Stored data:
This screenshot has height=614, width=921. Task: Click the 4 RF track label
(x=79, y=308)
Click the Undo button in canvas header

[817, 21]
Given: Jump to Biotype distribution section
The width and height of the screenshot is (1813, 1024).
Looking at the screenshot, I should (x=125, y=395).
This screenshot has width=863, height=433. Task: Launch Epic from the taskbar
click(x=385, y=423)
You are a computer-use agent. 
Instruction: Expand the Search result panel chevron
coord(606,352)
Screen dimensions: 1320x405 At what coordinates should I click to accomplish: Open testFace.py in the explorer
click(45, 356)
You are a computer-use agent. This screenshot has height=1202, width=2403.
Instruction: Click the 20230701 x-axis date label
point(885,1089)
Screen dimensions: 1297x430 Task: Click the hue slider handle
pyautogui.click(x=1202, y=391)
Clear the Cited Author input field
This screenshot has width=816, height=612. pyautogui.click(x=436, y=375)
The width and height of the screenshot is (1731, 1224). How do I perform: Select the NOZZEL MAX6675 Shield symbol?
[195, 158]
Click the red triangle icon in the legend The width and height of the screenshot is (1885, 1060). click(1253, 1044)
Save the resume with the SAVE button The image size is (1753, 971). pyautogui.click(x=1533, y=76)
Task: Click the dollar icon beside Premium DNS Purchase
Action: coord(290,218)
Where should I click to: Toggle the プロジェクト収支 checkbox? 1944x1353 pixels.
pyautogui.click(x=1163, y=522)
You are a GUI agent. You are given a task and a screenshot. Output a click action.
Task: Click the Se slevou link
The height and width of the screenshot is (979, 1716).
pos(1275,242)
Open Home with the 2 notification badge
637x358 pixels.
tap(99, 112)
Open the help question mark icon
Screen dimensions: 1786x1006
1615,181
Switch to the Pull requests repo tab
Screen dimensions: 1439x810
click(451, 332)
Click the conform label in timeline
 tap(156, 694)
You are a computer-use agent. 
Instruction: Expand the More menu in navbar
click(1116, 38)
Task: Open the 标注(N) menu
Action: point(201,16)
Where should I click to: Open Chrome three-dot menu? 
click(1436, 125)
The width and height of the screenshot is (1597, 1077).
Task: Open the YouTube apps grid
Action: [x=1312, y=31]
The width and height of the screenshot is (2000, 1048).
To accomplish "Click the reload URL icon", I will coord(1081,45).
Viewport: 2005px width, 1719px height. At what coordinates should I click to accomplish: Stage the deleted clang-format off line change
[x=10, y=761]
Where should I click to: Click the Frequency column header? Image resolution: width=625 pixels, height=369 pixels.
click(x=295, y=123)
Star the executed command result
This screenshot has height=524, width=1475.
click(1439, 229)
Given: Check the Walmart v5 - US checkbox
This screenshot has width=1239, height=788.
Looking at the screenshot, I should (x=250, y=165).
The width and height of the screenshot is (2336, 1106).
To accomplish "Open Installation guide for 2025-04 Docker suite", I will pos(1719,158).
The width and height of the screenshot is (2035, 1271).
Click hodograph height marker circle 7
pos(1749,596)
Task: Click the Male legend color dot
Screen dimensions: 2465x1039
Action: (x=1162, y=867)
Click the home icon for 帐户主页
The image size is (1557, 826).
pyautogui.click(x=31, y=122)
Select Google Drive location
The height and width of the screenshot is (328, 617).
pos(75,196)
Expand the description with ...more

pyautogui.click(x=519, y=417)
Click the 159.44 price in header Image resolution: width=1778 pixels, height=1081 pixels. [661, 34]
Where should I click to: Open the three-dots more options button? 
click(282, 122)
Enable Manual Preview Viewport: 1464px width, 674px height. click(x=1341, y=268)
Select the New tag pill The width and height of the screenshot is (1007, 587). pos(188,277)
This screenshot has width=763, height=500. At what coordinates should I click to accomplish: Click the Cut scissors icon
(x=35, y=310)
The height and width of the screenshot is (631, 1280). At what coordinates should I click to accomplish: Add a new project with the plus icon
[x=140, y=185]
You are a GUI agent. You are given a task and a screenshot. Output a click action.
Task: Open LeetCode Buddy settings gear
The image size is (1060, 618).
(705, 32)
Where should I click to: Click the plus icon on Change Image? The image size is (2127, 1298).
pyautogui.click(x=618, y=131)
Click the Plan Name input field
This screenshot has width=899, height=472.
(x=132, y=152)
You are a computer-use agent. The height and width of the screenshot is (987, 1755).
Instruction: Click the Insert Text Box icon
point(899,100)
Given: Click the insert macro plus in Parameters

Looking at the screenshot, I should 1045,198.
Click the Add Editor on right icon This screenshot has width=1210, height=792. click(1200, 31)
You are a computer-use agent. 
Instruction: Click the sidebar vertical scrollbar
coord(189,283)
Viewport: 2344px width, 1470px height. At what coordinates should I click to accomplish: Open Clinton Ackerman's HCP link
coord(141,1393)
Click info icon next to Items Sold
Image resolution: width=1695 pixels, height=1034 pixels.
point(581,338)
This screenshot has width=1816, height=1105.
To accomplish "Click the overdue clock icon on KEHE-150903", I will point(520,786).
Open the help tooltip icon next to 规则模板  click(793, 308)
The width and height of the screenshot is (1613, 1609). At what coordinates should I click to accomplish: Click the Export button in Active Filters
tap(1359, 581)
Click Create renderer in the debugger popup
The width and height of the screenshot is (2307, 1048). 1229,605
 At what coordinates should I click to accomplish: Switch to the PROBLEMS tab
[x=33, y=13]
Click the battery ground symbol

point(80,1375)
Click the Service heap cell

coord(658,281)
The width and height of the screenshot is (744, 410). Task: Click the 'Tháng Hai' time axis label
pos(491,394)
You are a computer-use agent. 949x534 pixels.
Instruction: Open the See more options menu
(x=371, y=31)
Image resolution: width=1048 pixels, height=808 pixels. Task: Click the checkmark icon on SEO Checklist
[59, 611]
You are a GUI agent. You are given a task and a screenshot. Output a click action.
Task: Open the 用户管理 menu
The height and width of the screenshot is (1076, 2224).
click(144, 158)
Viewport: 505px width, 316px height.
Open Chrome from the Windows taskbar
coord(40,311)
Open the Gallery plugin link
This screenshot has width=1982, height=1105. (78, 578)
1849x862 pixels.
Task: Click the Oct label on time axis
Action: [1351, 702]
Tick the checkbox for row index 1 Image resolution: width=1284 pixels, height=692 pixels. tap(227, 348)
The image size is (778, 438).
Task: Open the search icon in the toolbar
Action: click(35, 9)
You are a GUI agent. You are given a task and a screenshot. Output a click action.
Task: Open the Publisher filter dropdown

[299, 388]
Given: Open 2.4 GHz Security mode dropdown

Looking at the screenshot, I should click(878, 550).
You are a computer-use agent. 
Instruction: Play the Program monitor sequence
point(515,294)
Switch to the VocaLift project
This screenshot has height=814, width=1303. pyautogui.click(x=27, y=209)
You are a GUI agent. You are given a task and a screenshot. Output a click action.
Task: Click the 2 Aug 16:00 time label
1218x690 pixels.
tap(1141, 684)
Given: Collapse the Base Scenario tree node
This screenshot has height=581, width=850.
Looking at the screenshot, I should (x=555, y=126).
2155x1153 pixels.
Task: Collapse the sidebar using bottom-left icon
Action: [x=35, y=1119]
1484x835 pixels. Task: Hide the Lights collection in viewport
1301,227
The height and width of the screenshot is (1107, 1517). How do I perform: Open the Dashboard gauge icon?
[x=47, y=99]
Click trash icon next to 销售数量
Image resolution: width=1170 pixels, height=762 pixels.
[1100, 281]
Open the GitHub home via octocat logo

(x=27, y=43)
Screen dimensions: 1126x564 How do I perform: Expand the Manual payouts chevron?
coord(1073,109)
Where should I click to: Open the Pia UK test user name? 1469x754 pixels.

Goal of the exercise: Every line in the records above with the string "legend" in it should be shown.

Expected answer:
Click the red triangle icon in the legend The width and height of the screenshot is (1885, 1060). click(1253, 1044)
Task: Click the Male legend color dot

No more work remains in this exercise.